INSTRUCTIONS TO FOLLOW :: Every line of the data below should be retyped exactly.

SUPPLIED MATERIAL ::
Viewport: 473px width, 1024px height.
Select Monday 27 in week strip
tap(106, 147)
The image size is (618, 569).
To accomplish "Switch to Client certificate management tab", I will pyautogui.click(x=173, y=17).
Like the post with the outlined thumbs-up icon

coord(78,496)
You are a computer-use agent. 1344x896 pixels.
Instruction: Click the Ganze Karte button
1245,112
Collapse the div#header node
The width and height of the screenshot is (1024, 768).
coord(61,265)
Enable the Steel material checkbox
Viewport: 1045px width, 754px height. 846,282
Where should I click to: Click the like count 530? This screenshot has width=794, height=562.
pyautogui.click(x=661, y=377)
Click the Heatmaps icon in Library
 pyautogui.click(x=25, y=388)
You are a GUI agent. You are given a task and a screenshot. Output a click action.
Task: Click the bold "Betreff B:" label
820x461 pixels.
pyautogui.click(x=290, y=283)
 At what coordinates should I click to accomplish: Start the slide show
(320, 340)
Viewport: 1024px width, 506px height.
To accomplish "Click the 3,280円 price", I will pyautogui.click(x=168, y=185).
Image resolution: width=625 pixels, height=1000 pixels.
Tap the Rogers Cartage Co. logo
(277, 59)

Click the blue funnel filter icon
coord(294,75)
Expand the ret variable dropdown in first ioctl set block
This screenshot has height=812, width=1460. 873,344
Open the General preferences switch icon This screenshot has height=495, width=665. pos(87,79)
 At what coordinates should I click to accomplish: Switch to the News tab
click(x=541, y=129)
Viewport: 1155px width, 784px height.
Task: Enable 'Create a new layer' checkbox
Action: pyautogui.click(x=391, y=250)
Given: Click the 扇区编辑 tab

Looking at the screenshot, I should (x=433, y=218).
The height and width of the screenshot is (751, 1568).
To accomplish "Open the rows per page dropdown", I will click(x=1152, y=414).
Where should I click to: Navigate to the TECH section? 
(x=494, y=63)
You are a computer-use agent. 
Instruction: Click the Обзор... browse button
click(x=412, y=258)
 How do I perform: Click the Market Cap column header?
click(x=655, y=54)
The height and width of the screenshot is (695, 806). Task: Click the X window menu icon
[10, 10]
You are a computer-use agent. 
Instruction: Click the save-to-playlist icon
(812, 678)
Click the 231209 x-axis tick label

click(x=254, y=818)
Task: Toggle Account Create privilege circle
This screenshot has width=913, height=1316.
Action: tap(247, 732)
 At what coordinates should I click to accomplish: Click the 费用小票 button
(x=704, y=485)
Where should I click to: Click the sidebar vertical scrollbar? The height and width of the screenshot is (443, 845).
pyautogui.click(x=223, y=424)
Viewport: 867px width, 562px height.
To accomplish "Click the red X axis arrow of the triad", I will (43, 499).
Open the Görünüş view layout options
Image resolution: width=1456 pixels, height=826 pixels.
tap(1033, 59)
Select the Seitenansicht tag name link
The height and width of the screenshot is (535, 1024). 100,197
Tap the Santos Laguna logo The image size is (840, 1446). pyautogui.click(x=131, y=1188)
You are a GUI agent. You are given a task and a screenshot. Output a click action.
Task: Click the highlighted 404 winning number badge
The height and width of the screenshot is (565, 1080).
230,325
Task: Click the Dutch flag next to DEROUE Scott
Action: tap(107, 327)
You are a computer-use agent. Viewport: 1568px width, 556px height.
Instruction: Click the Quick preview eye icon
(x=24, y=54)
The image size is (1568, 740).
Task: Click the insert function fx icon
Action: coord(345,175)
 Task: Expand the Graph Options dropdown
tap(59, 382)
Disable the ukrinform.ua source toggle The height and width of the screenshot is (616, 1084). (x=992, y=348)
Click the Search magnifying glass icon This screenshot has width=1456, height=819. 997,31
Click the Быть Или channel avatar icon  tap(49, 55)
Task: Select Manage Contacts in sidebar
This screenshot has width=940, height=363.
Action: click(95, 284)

YOUR SOLUTION ::
Viewport: 473px width, 1024px height.
Select Monday 27 in week strip
tap(106, 147)
The image size is (618, 569).
To accomplish "Switch to Client certificate management tab", I will pyautogui.click(x=173, y=17).
Like the post with the outlined thumbs-up icon

coord(78,496)
You are a computer-use agent. 1344x896 pixels.
Instruction: Click the Ganze Karte button
1245,112
Collapse the div#header node
The width and height of the screenshot is (1024, 768).
coord(61,265)
Enable the Steel material checkbox
Viewport: 1045px width, 754px height. 846,282
Where should I click to: Click the like count 530? This screenshot has width=794, height=562.
pyautogui.click(x=661, y=377)
Click the Heatmaps icon in Library
 pyautogui.click(x=25, y=388)
You are a GUI agent. You are given a task and a screenshot. Output a click action.
Task: Click the bold "Betreff B:" label
820x461 pixels.
pyautogui.click(x=290, y=283)
 At what coordinates should I click to accomplish: Start the slide show
(320, 340)
Viewport: 1024px width, 506px height.
To accomplish "Click the 3,280円 price", I will pyautogui.click(x=168, y=185).
Image resolution: width=625 pixels, height=1000 pixels.
Tap the Rogers Cartage Co. logo
(277, 59)

Click the blue funnel filter icon
coord(294,75)
Expand the ret variable dropdown in first ioctl set block
This screenshot has height=812, width=1460. 873,344
Open the General preferences switch icon This screenshot has height=495, width=665. pos(87,79)
 At what coordinates should I click to accomplish: Switch to the News tab
click(x=541, y=129)
Viewport: 1155px width, 784px height.
Task: Enable 'Create a new layer' checkbox
Action: pyautogui.click(x=391, y=250)
Given: Click the 扇区编辑 tab

Looking at the screenshot, I should (x=433, y=218).
The height and width of the screenshot is (751, 1568).
To accomplish "Open the rows per page dropdown", I will click(x=1152, y=414).
Where should I click to: Navigate to the TECH section? 
(x=494, y=63)
You are a computer-use agent. 
Instruction: Click the Обзор... browse button
click(x=412, y=258)
 How do I perform: Click the Market Cap column header?
click(x=655, y=54)
The height and width of the screenshot is (695, 806). Task: Click the X window menu icon
[10, 10]
You are a computer-use agent. 
Instruction: Click the save-to-playlist icon
(812, 678)
Click the 231209 x-axis tick label

click(x=254, y=818)
Task: Toggle Account Create privilege circle
This screenshot has width=913, height=1316.
Action: tap(247, 732)
 At what coordinates should I click to accomplish: Click the 费用小票 button
(x=704, y=485)
Where should I click to: Click the sidebar vertical scrollbar? The height and width of the screenshot is (443, 845).
pyautogui.click(x=223, y=424)
Viewport: 867px width, 562px height.
To accomplish "Click the red X axis arrow of the triad", I will (43, 499).
Open the Görünüş view layout options
Image resolution: width=1456 pixels, height=826 pixels.
tap(1033, 59)
Select the Seitenansicht tag name link
The height and width of the screenshot is (535, 1024). 100,197
Tap the Santos Laguna logo The image size is (840, 1446). pyautogui.click(x=131, y=1188)
You are a GUI agent. You are given a task and a screenshot. Output a click action.
Task: Click the highlighted 404 winning number badge
The height and width of the screenshot is (565, 1080).
230,325
Task: Click the Dutch flag next to DEROUE Scott
Action: tap(107, 327)
You are a computer-use agent. Viewport: 1568px width, 556px height.
Instruction: Click the Quick preview eye icon
(x=24, y=54)
The image size is (1568, 740).
Task: Click the insert function fx icon
Action: coord(345,175)
 Task: Expand the Graph Options dropdown
tap(59, 382)
Disable the ukrinform.ua source toggle The height and width of the screenshot is (616, 1084). (x=992, y=348)
Click the Search magnifying glass icon This screenshot has width=1456, height=819. 997,31
Click the Быть Или channel avatar icon  tap(49, 55)
Task: Select Manage Contacts in sidebar
This screenshot has width=940, height=363.
Action: click(95, 284)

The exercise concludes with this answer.